--- YOUR ASSIGNMENT ---
Repeat all the data word for word.

(Data records)
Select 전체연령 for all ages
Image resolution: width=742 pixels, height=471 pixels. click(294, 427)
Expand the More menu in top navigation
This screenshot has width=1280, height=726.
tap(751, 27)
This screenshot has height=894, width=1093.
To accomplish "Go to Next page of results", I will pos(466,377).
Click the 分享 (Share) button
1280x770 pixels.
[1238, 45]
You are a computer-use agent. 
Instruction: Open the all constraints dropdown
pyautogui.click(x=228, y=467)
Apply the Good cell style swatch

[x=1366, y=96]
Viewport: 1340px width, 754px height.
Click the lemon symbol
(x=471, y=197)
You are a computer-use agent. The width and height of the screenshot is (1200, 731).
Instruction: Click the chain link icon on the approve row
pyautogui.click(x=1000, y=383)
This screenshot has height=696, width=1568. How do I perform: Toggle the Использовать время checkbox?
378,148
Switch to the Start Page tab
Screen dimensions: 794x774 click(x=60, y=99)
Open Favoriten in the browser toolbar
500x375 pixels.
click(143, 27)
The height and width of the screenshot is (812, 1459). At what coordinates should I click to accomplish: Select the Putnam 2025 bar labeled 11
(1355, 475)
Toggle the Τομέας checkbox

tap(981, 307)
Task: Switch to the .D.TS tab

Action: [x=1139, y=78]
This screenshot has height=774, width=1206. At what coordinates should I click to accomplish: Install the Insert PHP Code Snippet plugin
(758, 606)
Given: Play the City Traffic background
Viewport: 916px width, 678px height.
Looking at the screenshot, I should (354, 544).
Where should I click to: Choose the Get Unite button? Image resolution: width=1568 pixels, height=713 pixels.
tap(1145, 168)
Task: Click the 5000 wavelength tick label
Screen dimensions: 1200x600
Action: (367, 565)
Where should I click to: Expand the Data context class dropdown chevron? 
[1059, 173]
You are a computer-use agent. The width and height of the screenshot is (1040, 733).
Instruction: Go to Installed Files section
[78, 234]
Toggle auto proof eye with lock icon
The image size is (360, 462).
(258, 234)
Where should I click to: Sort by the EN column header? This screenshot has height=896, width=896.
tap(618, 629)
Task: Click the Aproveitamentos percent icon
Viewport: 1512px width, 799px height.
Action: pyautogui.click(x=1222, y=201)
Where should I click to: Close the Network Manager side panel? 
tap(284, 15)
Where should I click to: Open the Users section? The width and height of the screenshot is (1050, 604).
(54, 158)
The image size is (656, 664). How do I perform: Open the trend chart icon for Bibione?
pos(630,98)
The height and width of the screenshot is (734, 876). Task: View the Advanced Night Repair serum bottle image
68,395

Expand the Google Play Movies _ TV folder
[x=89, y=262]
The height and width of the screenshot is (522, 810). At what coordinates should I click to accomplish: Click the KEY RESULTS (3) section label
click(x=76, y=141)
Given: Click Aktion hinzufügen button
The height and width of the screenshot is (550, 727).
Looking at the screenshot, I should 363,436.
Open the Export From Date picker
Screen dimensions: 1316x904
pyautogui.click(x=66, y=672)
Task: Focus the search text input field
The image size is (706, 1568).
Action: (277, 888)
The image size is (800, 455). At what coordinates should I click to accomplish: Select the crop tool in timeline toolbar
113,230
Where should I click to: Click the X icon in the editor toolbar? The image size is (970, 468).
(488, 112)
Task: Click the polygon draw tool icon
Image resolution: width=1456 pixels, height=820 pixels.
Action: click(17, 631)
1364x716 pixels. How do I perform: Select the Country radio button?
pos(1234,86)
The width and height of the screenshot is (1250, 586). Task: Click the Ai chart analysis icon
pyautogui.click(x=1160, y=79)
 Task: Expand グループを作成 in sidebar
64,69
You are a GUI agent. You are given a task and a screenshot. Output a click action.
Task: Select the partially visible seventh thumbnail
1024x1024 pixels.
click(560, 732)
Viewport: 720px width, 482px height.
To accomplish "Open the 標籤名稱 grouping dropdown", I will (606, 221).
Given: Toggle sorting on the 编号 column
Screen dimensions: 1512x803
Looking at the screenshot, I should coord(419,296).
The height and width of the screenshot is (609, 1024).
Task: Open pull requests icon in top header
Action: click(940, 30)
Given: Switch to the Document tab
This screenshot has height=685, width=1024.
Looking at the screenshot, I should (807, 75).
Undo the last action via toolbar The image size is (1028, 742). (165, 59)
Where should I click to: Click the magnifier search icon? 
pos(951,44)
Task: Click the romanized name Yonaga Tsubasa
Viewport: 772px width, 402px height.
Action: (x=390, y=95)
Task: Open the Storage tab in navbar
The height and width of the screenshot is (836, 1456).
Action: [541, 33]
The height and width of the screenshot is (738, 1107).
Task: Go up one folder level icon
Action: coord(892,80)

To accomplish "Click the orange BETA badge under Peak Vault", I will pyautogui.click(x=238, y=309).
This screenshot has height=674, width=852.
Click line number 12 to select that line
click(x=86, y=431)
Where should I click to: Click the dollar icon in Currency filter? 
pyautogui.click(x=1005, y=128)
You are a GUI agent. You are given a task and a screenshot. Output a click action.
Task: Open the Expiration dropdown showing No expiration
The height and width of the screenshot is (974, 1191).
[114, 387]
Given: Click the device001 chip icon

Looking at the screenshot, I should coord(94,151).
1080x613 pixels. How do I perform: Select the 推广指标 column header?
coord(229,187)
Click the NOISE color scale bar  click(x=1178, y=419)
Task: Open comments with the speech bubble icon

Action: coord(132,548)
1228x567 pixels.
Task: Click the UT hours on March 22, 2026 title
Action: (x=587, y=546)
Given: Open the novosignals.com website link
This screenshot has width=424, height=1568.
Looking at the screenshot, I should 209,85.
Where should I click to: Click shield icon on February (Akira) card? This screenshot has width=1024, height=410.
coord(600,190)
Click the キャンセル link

--- THE COMPLETED TASK ---
Select 전체연령 for all ages
Image resolution: width=742 pixels, height=471 pixels. click(294, 427)
Expand the More menu in top navigation
This screenshot has width=1280, height=726.
tap(751, 27)
This screenshot has height=894, width=1093.
To accomplish "Go to Next page of results", I will pos(466,377).
Click the 分享 (Share) button
1280x770 pixels.
[1238, 45]
You are a computer-use agent. 
Instruction: Open the all constraints dropdown
pyautogui.click(x=228, y=467)
Apply the Good cell style swatch

[x=1366, y=96]
Viewport: 1340px width, 754px height.
Click the lemon symbol
(x=471, y=197)
You are a computer-use agent. The width and height of the screenshot is (1200, 731).
Instruction: Click the chain link icon on the approve row
pyautogui.click(x=1000, y=383)
This screenshot has height=696, width=1568. How do I perform: Toggle the Использовать время checkbox?
378,148
Switch to the Start Page tab
Screen dimensions: 794x774 click(x=60, y=99)
Open Favoriten in the browser toolbar
500x375 pixels.
click(143, 27)
The height and width of the screenshot is (812, 1459). At what coordinates should I click to accomplish: Select the Putnam 2025 bar labeled 11
(1355, 475)
Toggle the Τομέας checkbox

tap(981, 307)
Task: Switch to the .D.TS tab

Action: [x=1139, y=78]
This screenshot has height=774, width=1206. At what coordinates should I click to accomplish: Install the Insert PHP Code Snippet plugin
(758, 606)
Given: Play the City Traffic background
Viewport: 916px width, 678px height.
Looking at the screenshot, I should (354, 544).
Where should I click to: Choose the Get Unite button? Image resolution: width=1568 pixels, height=713 pixels.
tap(1145, 168)
Task: Click the 5000 wavelength tick label
Screen dimensions: 1200x600
Action: (367, 565)
Where should I click to: Expand the Data context class dropdown chevron? 
[1059, 173]
You are a computer-use agent. The width and height of the screenshot is (1040, 733).
Instruction: Go to Installed Files section
[78, 234]
Toggle auto proof eye with lock icon
The image size is (360, 462).
(258, 234)
Where should I click to: Sort by the EN column header? This screenshot has height=896, width=896.
tap(618, 629)
Task: Click the Aproveitamentos percent icon
Viewport: 1512px width, 799px height.
Action: pyautogui.click(x=1222, y=201)
Where should I click to: Close the Network Manager side panel? 
tap(284, 15)
Where should I click to: Open the Users section? The width and height of the screenshot is (1050, 604).
(54, 158)
The image size is (656, 664). How do I perform: Open the trend chart icon for Bibione?
pos(630,98)
The height and width of the screenshot is (734, 876). Task: View the Advanced Night Repair serum bottle image
68,395

Expand the Google Play Movies _ TV folder
[x=89, y=262]
The height and width of the screenshot is (522, 810). At what coordinates should I click to accomplish: Click the KEY RESULTS (3) section label
click(x=76, y=141)
Given: Click Aktion hinzufügen button
The height and width of the screenshot is (550, 727).
Looking at the screenshot, I should 363,436.
Open the Export From Date picker
Screen dimensions: 1316x904
pyautogui.click(x=66, y=672)
Task: Focus the search text input field
The image size is (706, 1568).
Action: (277, 888)
The image size is (800, 455). At what coordinates should I click to accomplish: Select the crop tool in timeline toolbar
113,230
Where should I click to: Click the X icon in the editor toolbar? The image size is (970, 468).
(488, 112)
Task: Click the polygon draw tool icon
Image resolution: width=1456 pixels, height=820 pixels.
Action: click(17, 631)
1364x716 pixels. How do I perform: Select the Country radio button?
pos(1234,86)
The width and height of the screenshot is (1250, 586). Task: Click the Ai chart analysis icon
pyautogui.click(x=1160, y=79)
 Task: Expand グループを作成 in sidebar
64,69
You are a GUI agent. You are given a task and a screenshot. Output a click action.
Task: Select the partially visible seventh thumbnail
1024x1024 pixels.
click(560, 732)
Viewport: 720px width, 482px height.
To accomplish "Open the 標籤名稱 grouping dropdown", I will (606, 221).
Given: Toggle sorting on the 编号 column
Screen dimensions: 1512x803
Looking at the screenshot, I should coord(419,296).
The height and width of the screenshot is (609, 1024).
Task: Open pull requests icon in top header
Action: click(940, 30)
Given: Switch to the Document tab
This screenshot has height=685, width=1024.
Looking at the screenshot, I should (807, 75).
Undo the last action via toolbar The image size is (1028, 742). (165, 59)
Where should I click to: Click the magnifier search icon? 
pos(951,44)
Task: Click the romanized name Yonaga Tsubasa
Viewport: 772px width, 402px height.
Action: (x=390, y=95)
Task: Open the Storage tab in navbar
The height and width of the screenshot is (836, 1456).
Action: [541, 33]
The height and width of the screenshot is (738, 1107).
Task: Go up one folder level icon
Action: coord(892,80)

To accomplish "Click the orange BETA badge under Peak Vault", I will pyautogui.click(x=238, y=309).
This screenshot has height=674, width=852.
Click line number 12 to select that line
click(x=86, y=431)
Where should I click to: Click the dollar icon in Currency filter? 
pyautogui.click(x=1005, y=128)
You are a GUI agent. You are given a task and a screenshot. Output a click action.
Task: Open the Expiration dropdown showing No expiration
The height and width of the screenshot is (974, 1191).
[114, 387]
Given: Click the device001 chip icon

Looking at the screenshot, I should coord(94,151).
1080x613 pixels. How do I perform: Select the 推广指标 column header?
coord(229,187)
Click the NOISE color scale bar  click(x=1178, y=419)
Task: Open comments with the speech bubble icon

Action: coord(132,548)
1228x567 pixels.
Task: Click the UT hours on March 22, 2026 title
Action: (x=587, y=546)
Given: Open the novosignals.com website link
This screenshot has width=424, height=1568.
Looking at the screenshot, I should 209,85.
Where should I click to: Click shield icon on February (Akira) card? This screenshot has width=1024, height=410.
coord(600,190)
Click the キャンセル link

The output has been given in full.